Segment Start: EXCERPTED RECORDS

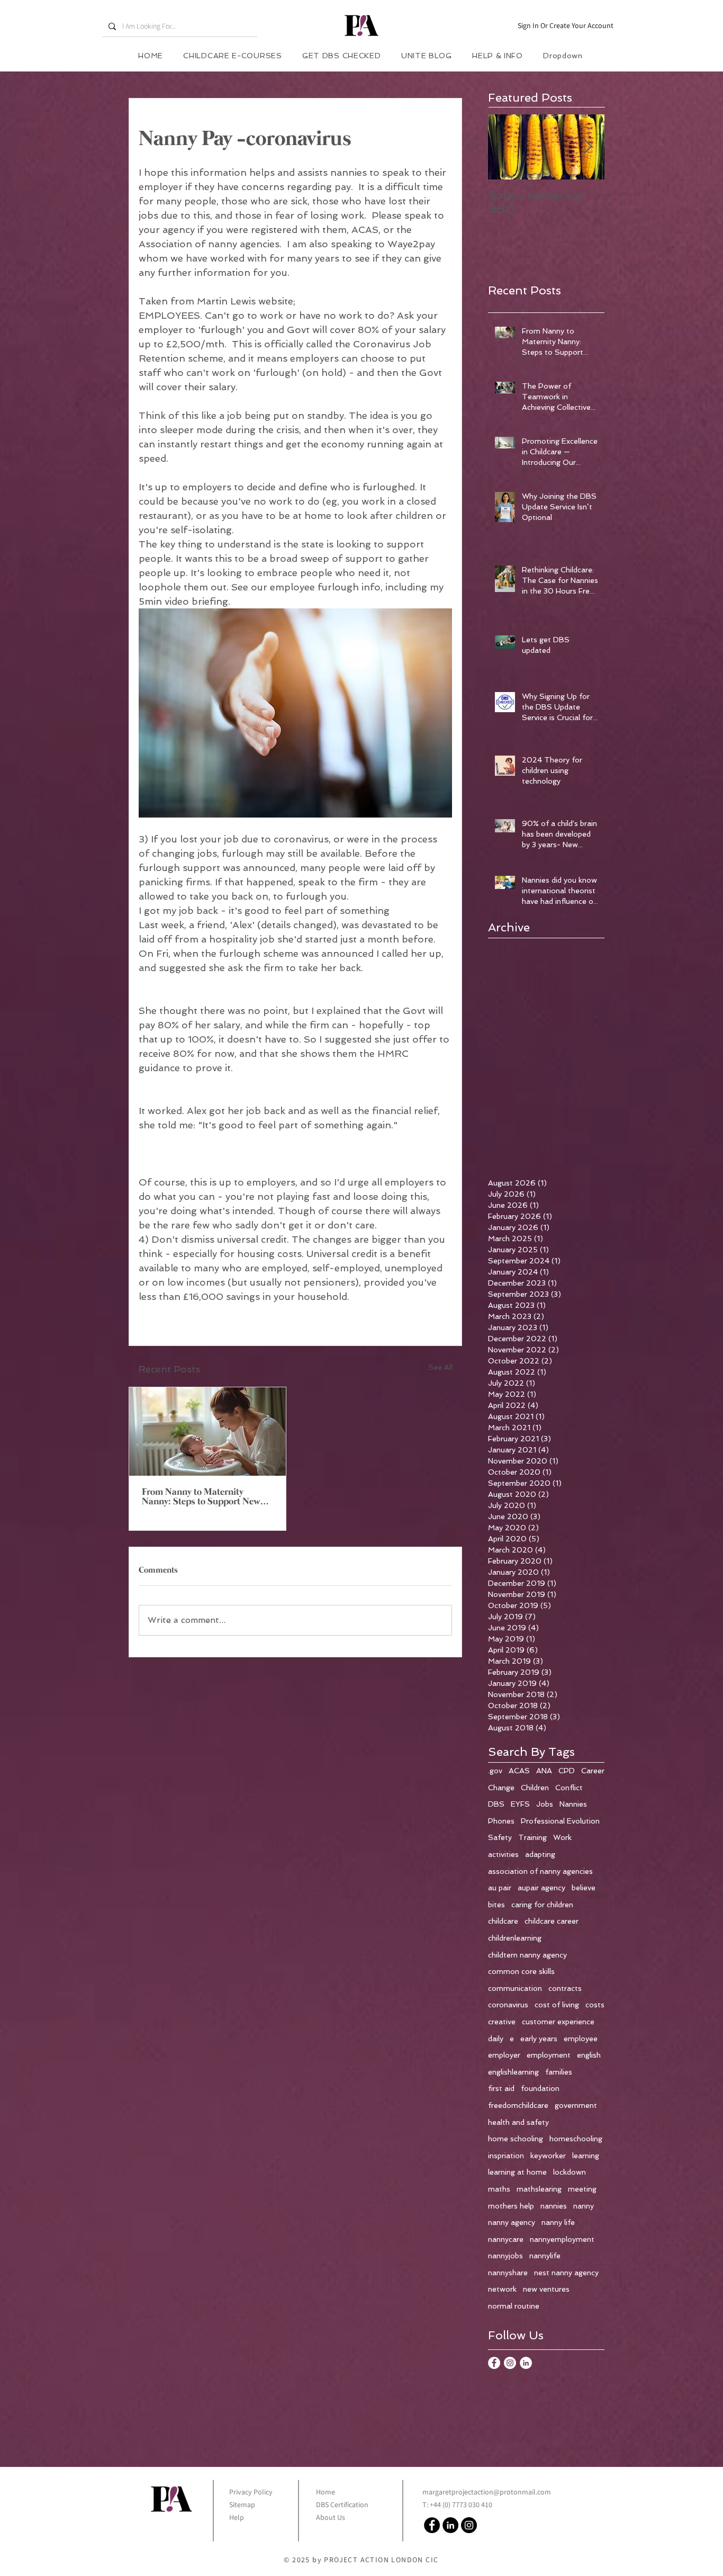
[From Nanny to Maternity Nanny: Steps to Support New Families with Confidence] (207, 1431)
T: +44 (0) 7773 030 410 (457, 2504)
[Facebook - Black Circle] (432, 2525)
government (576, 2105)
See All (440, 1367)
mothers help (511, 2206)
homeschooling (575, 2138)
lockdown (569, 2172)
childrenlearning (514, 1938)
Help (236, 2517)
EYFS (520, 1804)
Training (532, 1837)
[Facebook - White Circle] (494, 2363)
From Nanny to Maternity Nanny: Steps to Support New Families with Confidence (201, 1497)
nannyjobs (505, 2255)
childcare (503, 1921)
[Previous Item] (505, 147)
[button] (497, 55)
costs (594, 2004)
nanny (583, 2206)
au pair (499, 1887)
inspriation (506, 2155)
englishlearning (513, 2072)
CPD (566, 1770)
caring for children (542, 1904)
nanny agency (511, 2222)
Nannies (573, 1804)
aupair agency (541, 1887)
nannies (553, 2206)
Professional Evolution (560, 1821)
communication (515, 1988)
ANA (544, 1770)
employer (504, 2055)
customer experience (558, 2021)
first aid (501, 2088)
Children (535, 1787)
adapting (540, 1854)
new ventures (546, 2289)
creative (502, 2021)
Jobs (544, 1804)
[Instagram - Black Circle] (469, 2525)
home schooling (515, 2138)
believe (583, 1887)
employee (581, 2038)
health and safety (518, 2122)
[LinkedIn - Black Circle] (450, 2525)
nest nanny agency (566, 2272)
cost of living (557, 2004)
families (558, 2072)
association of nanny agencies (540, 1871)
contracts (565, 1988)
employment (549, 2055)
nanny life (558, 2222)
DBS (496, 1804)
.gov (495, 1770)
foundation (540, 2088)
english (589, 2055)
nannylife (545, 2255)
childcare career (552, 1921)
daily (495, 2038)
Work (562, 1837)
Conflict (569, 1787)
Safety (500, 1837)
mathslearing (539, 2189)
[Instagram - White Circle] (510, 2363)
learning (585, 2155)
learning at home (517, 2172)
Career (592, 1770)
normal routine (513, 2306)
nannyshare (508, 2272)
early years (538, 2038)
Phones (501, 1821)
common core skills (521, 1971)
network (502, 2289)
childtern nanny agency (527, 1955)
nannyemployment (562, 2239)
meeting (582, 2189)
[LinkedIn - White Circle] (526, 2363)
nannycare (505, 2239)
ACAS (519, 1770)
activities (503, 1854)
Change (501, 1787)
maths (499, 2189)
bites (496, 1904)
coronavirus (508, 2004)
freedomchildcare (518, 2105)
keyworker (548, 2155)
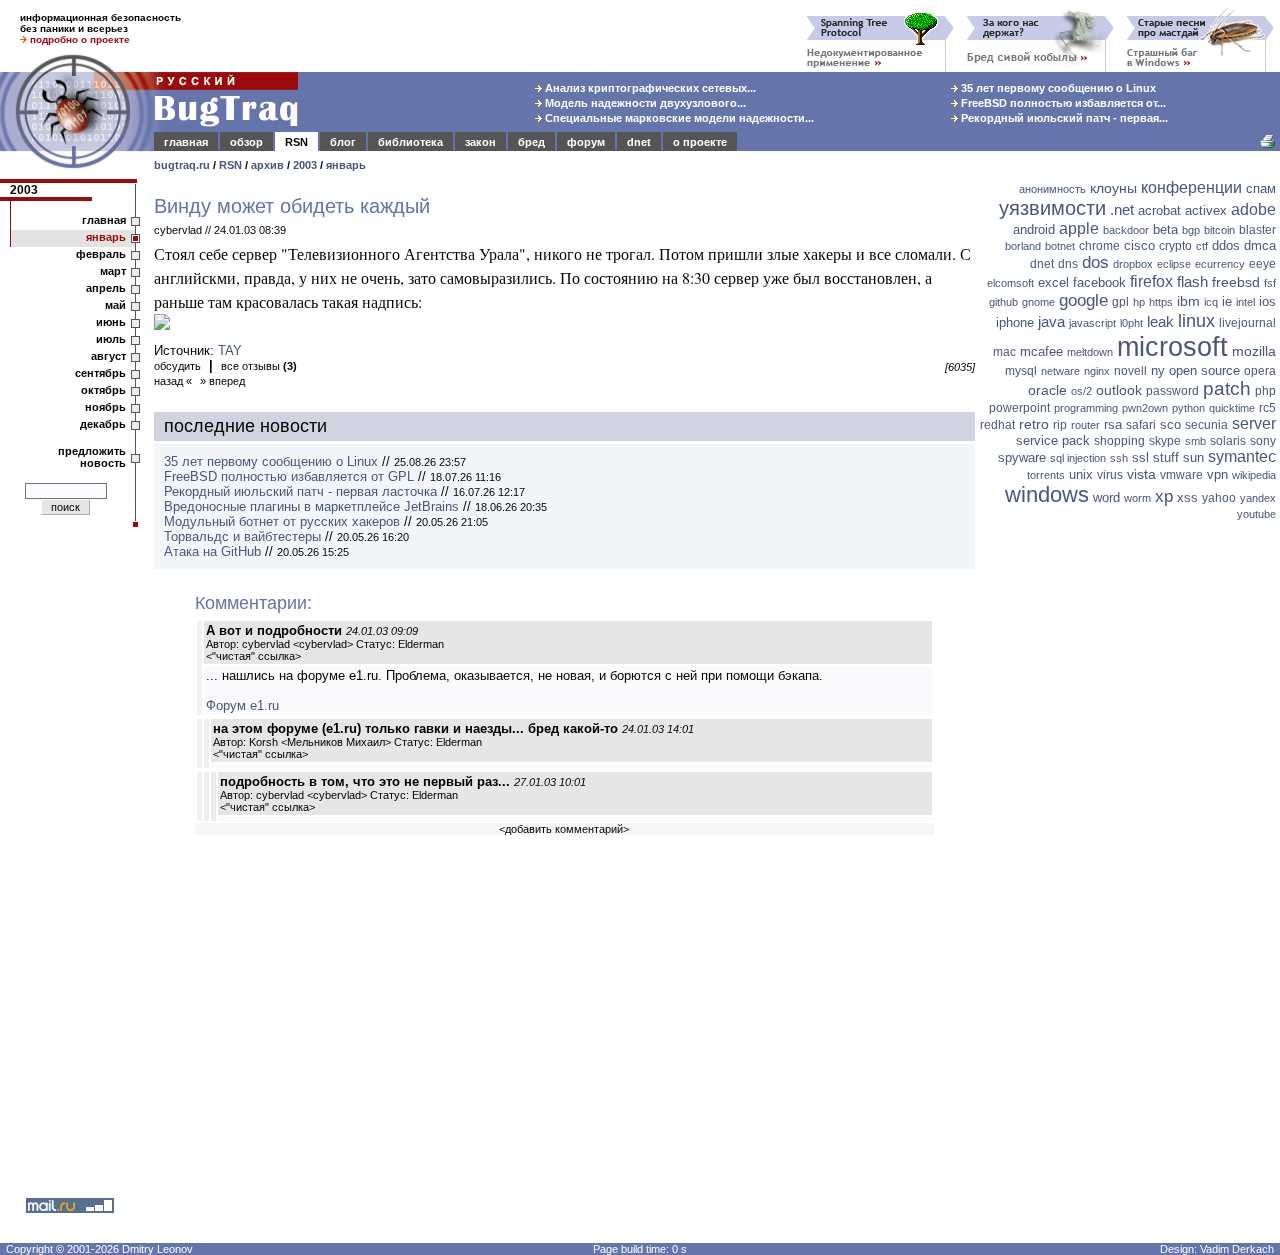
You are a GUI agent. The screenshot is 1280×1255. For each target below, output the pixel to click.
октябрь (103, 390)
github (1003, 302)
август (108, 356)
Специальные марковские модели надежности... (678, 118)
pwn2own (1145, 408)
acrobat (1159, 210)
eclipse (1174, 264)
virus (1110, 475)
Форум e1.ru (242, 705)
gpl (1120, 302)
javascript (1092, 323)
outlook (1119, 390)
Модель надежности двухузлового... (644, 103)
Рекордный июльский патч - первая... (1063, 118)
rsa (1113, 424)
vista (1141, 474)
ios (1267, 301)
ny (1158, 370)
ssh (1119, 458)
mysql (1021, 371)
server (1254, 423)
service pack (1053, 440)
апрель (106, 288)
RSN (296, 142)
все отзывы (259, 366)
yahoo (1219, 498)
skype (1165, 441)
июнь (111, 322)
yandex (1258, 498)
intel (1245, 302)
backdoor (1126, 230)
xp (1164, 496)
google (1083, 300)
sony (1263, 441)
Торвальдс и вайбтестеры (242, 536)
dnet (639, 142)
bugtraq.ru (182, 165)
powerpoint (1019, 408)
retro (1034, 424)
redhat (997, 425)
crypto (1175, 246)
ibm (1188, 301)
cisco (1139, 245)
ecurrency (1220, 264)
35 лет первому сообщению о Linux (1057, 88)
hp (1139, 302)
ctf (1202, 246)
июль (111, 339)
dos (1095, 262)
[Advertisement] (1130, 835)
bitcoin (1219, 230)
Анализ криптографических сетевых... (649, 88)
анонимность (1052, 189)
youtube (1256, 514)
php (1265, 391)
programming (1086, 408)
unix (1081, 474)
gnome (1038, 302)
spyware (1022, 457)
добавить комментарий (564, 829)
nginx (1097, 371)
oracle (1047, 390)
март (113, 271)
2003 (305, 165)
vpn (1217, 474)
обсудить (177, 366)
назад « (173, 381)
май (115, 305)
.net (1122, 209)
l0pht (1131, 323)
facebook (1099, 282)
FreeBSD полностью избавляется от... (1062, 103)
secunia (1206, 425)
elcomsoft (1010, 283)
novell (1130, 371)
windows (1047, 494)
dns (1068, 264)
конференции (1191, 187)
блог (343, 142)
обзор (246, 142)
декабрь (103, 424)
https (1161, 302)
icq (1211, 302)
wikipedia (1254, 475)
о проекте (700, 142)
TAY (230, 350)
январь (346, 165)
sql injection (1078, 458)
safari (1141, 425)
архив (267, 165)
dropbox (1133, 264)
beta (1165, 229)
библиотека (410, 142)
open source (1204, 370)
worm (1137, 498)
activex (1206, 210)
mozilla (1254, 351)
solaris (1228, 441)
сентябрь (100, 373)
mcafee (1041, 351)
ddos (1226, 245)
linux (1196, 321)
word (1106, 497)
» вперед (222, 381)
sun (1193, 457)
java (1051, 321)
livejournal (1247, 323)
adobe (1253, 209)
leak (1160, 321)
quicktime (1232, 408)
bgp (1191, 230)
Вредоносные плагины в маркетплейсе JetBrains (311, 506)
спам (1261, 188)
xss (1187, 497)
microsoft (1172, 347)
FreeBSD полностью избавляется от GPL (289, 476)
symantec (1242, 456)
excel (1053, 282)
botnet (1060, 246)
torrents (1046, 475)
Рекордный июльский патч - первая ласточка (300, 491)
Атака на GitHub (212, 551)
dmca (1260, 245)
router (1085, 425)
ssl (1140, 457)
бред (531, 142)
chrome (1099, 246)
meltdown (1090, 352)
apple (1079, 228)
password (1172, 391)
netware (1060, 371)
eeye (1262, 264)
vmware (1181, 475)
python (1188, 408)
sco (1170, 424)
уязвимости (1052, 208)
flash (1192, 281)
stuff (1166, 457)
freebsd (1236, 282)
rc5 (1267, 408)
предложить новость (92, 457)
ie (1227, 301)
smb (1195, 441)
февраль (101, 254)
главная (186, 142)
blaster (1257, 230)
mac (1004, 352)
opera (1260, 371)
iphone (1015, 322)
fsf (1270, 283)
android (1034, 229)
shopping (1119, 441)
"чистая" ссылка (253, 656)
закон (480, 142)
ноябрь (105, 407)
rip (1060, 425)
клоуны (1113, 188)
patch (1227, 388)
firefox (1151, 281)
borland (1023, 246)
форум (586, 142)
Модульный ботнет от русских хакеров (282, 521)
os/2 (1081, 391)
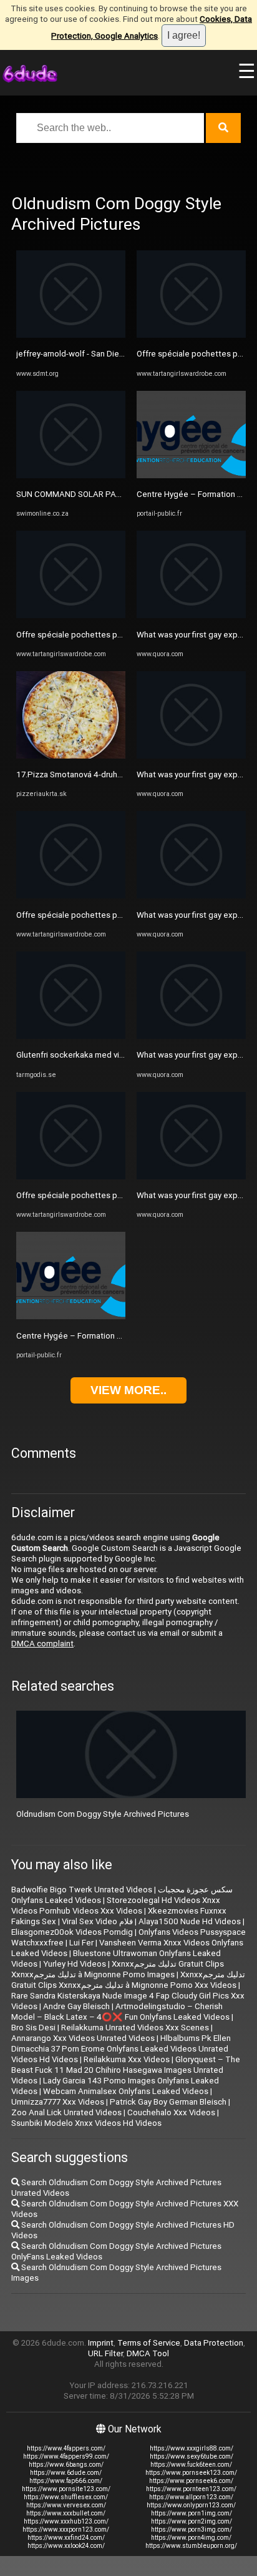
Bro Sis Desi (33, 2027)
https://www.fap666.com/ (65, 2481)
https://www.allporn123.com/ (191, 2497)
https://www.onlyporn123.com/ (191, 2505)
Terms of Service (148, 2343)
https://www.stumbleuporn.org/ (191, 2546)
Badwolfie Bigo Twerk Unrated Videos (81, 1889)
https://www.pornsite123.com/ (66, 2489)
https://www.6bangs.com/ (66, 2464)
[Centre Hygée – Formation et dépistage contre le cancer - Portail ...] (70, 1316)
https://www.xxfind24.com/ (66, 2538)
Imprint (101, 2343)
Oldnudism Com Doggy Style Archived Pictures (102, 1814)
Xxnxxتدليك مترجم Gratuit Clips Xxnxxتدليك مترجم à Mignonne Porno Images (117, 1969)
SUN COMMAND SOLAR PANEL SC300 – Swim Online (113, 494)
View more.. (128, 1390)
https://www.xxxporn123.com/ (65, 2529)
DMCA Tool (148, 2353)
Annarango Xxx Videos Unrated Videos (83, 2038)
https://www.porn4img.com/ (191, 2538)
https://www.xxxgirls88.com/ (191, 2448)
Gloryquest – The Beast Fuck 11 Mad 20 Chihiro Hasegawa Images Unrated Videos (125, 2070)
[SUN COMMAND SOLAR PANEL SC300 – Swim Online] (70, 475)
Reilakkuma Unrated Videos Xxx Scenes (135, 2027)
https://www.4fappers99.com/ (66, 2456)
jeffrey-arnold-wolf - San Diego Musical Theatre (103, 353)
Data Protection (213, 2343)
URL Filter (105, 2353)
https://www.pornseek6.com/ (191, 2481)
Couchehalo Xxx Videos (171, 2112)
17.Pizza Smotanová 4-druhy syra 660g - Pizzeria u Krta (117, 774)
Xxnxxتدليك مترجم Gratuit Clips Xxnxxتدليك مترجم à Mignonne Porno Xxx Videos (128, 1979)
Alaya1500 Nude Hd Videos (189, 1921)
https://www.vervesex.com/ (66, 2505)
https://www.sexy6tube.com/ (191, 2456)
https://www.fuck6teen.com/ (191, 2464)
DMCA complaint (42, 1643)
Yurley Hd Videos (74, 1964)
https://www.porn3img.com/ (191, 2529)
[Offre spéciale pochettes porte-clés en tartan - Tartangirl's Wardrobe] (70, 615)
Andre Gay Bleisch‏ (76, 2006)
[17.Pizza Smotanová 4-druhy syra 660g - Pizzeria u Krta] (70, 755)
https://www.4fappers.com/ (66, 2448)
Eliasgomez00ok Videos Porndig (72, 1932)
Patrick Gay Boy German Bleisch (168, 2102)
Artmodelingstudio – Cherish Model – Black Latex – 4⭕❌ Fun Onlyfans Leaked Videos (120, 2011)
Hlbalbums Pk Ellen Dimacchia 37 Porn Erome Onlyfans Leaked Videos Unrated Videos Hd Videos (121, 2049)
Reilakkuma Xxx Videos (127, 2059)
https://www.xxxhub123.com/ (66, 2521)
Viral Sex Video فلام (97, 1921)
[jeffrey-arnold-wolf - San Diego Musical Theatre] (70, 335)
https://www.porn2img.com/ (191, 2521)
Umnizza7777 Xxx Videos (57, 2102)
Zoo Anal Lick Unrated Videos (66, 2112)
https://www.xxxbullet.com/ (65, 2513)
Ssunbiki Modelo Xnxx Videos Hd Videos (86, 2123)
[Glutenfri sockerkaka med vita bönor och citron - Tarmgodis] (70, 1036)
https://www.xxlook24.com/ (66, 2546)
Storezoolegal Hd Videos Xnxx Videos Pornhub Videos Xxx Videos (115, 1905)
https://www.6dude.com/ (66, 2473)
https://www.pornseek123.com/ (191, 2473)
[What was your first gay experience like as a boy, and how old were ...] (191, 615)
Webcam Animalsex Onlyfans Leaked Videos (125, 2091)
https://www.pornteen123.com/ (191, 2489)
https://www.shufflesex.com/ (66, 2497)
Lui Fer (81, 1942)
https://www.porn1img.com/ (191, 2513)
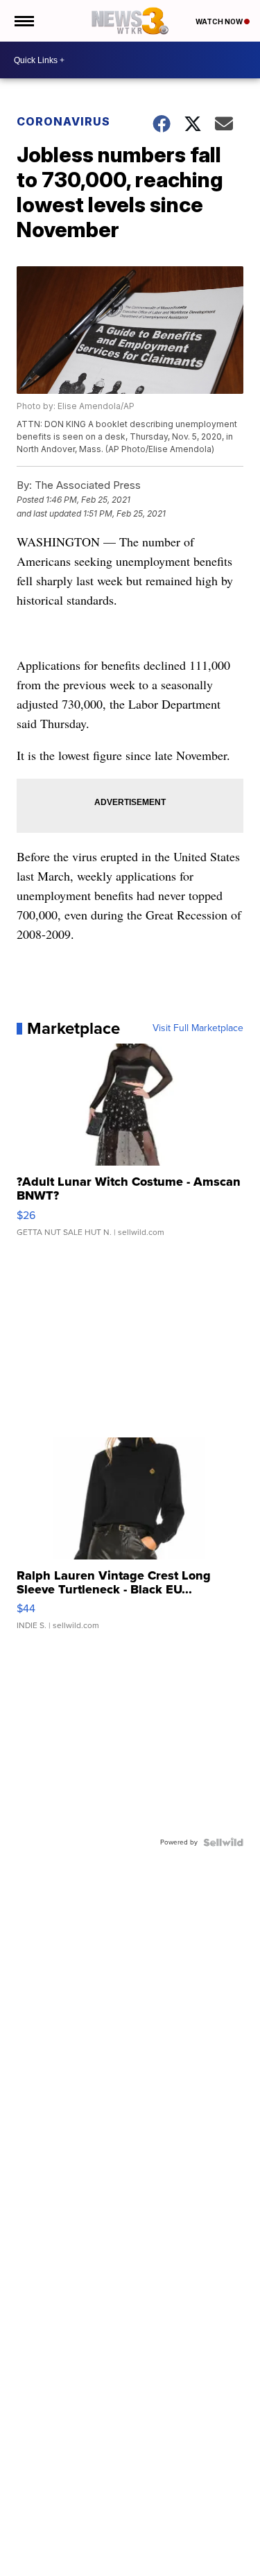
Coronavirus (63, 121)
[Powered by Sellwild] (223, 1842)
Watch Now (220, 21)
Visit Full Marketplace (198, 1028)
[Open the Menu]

Segment End: EXCERPTED RECORDS

● **TASK GOAL**
From the entries above, copy exactly the lines starting at the one with "l0pht (1131, 323)" and stopping at the one with "Terms of Service (148, 2343)", keeping both ends. Drop the pictures.

● **RESULT FOR THIS EXERCISE**
l0pht (1131, 323)
facebook (1099, 282)
FreeBSD полностью избавляется от... (1062, 103)
secunia (1206, 425)
elcomsoft (1010, 283)
novell (1130, 371)
windows (1047, 494)
dns (1068, 264)
конференции (1191, 187)
блог (343, 142)
обзор (246, 142)
декабрь (103, 424)
https (1161, 302)
icq (1211, 302)
wikipedia (1254, 475)
о проекте (700, 142)
TAY (230, 350)
январь (346, 165)
sql injection (1078, 458)
safari (1141, 425)
архив (267, 165)
dropbox (1133, 264)
beta (1165, 229)
библиотека (410, 142)
open source (1204, 370)
worm (1137, 498)
activex (1206, 210)
mozilla (1254, 351)
solaris (1228, 441)
сентябрь (100, 373)
mcafee (1041, 351)
ddos (1226, 245)
linux (1196, 321)
word (1106, 497)
» вперед (222, 381)
sun (1193, 457)
java (1051, 321)
livejournal (1247, 323)
adobe (1253, 209)
leak (1160, 321)
quicktime (1232, 408)
bgp (1191, 230)
Вредоносные плагины в маркетплейсе JetBrains (311, 506)
спам (1261, 188)
xss (1187, 497)
microsoft (1172, 347)
FreeBSD полностью избавляется от GPL (289, 476)
symantec (1242, 456)
excel (1053, 282)
botnet (1060, 246)
torrents (1046, 475)
Рекордный июльский патч - первая ласточка (300, 491)
Атака на GitHub (212, 551)
dmca (1260, 245)
router (1085, 425)
ssl (1140, 457)
бред (531, 142)
chrome (1099, 246)
meltdown (1090, 352)
apple (1079, 228)
password (1172, 391)
netware (1060, 371)
eeye (1262, 264)
vmware (1181, 475)
python (1188, 408)
sco (1170, 424)
уязвимости (1052, 208)
flash (1192, 281)
stuff (1166, 457)
freebsd (1236, 282)
rc5 (1267, 408)
предложить новость (92, 457)
ie (1227, 301)
smb (1195, 441)
февраль (101, 254)
главная (186, 142)
blaster (1257, 230)
mac (1004, 352)
opera (1260, 371)
iphone (1015, 322)
fsf (1270, 283)
android (1034, 229)
shopping (1119, 441)
"чистая" ссылка (253, 656)
закон (480, 142)
ноябрь (105, 407)
rip (1060, 425)
клоуны (1113, 188)
patch (1227, 388)
firefox (1151, 281)
borland (1023, 246)
форум (586, 142)
Модульный ботнет от русских хакеров (282, 521)
os/2 (1081, 391)
Bro Sis Desi (33, 2027)
https://www.fap666.com/ (65, 2481)
https://www.allporn123.com/ (191, 2497)
https://www.onlyporn123.com/ (191, 2505)
Terms of Service (148, 2343)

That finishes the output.